Collected data:
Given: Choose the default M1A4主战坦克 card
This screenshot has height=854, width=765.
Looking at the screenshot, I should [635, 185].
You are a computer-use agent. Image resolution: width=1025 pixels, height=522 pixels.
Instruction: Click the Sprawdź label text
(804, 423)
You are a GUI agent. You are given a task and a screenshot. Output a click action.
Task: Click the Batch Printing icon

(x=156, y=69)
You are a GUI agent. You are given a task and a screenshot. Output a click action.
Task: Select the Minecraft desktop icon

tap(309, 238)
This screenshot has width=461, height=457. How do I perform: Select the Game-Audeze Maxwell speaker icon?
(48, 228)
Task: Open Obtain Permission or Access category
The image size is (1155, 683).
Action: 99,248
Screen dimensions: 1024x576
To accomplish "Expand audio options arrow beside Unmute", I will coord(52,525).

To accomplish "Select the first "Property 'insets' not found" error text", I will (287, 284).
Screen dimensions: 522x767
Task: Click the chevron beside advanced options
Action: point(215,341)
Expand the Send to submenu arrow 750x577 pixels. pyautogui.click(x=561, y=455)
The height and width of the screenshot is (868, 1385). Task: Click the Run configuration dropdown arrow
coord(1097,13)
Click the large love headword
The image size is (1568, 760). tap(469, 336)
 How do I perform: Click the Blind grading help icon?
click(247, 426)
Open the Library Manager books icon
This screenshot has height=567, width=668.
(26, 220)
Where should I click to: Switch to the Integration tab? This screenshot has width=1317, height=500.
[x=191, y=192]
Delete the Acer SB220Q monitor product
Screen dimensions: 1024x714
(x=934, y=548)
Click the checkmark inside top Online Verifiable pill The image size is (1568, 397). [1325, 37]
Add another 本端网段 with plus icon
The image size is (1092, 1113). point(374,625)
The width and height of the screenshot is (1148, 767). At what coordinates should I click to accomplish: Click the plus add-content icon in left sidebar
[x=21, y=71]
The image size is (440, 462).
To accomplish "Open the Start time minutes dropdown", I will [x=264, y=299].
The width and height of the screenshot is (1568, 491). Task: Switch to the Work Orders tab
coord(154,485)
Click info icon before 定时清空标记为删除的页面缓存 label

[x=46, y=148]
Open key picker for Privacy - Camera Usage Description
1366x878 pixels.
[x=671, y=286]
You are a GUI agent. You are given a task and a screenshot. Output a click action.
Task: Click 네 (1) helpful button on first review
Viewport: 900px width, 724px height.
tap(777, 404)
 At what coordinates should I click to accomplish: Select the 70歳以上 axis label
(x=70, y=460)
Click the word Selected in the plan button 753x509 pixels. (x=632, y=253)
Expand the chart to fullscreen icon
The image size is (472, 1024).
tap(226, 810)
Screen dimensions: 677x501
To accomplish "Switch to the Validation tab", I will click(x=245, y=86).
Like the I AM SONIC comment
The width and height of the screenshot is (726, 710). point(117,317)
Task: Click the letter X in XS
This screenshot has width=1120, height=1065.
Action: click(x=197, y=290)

_WORK TO COMPLETE_. All the records above need to be transcribed exactly and in full.

_TASK RESULT_.
Given: Choose the default M1A4主战坦克 card
This screenshot has height=854, width=765.
Looking at the screenshot, I should [635, 185].
You are a computer-use agent. Image resolution: width=1025 pixels, height=522 pixels.
Instruction: Click the Sprawdź label text
(804, 423)
You are a GUI agent. You are given a task and a screenshot. Output a click action.
Task: Click the Batch Printing icon

(x=156, y=69)
You are a GUI agent. You are given a task and a screenshot. Output a click action.
Task: Select the Minecraft desktop icon

tap(309, 238)
This screenshot has width=461, height=457. How do I perform: Select the Game-Audeze Maxwell speaker icon?
(48, 228)
Task: Open Obtain Permission or Access category
The image size is (1155, 683).
Action: 99,248
Screen dimensions: 1024x576
To accomplish "Expand audio options arrow beside Unmute", I will coord(52,525).

To accomplish "Select the first "Property 'insets' not found" error text", I will (287, 284).
Screen dimensions: 522x767
Task: Click the chevron beside advanced options
Action: point(215,341)
Expand the Send to submenu arrow 750x577 pixels. pyautogui.click(x=561, y=455)
The height and width of the screenshot is (868, 1385). Task: Click the Run configuration dropdown arrow
coord(1097,13)
Click the large love headword
The image size is (1568, 760). tap(469, 336)
 How do I perform: Click the Blind grading help icon?
click(247, 426)
Open the Library Manager books icon
This screenshot has height=567, width=668.
(26, 220)
Where should I click to: Switch to the Integration tab? This screenshot has width=1317, height=500.
[x=191, y=192]
Delete the Acer SB220Q monitor product
Screen dimensions: 1024x714
(x=934, y=548)
Click the checkmark inside top Online Verifiable pill The image size is (1568, 397). [1325, 37]
Add another 本端网段 with plus icon
The image size is (1092, 1113). point(374,625)
The width and height of the screenshot is (1148, 767). At what coordinates should I click to accomplish: Click the plus add-content icon in left sidebar
[x=21, y=71]
The image size is (440, 462).
To accomplish "Open the Start time minutes dropdown", I will [x=264, y=299].
The width and height of the screenshot is (1568, 491). Task: Switch to the Work Orders tab
coord(154,485)
Click info icon before 定时清空标记为删除的页面缓存 label

[x=46, y=148]
Open key picker for Privacy - Camera Usage Description
1366x878 pixels.
[x=671, y=286]
You are a GUI agent. You are given a task and a screenshot. Output a click action.
Task: Click 네 (1) helpful button on first review
Viewport: 900px width, 724px height.
tap(777, 404)
 At what coordinates should I click to accomplish: Select the 70歳以上 axis label
(x=70, y=460)
Click the word Selected in the plan button 753x509 pixels. (x=632, y=253)
Expand the chart to fullscreen icon
The image size is (472, 1024).
tap(226, 810)
Screen dimensions: 677x501
To accomplish "Switch to the Validation tab", I will click(x=245, y=86).
Like the I AM SONIC comment
The width and height of the screenshot is (726, 710). point(117,317)
Task: Click the letter X in XS
This screenshot has width=1120, height=1065.
Action: click(x=197, y=290)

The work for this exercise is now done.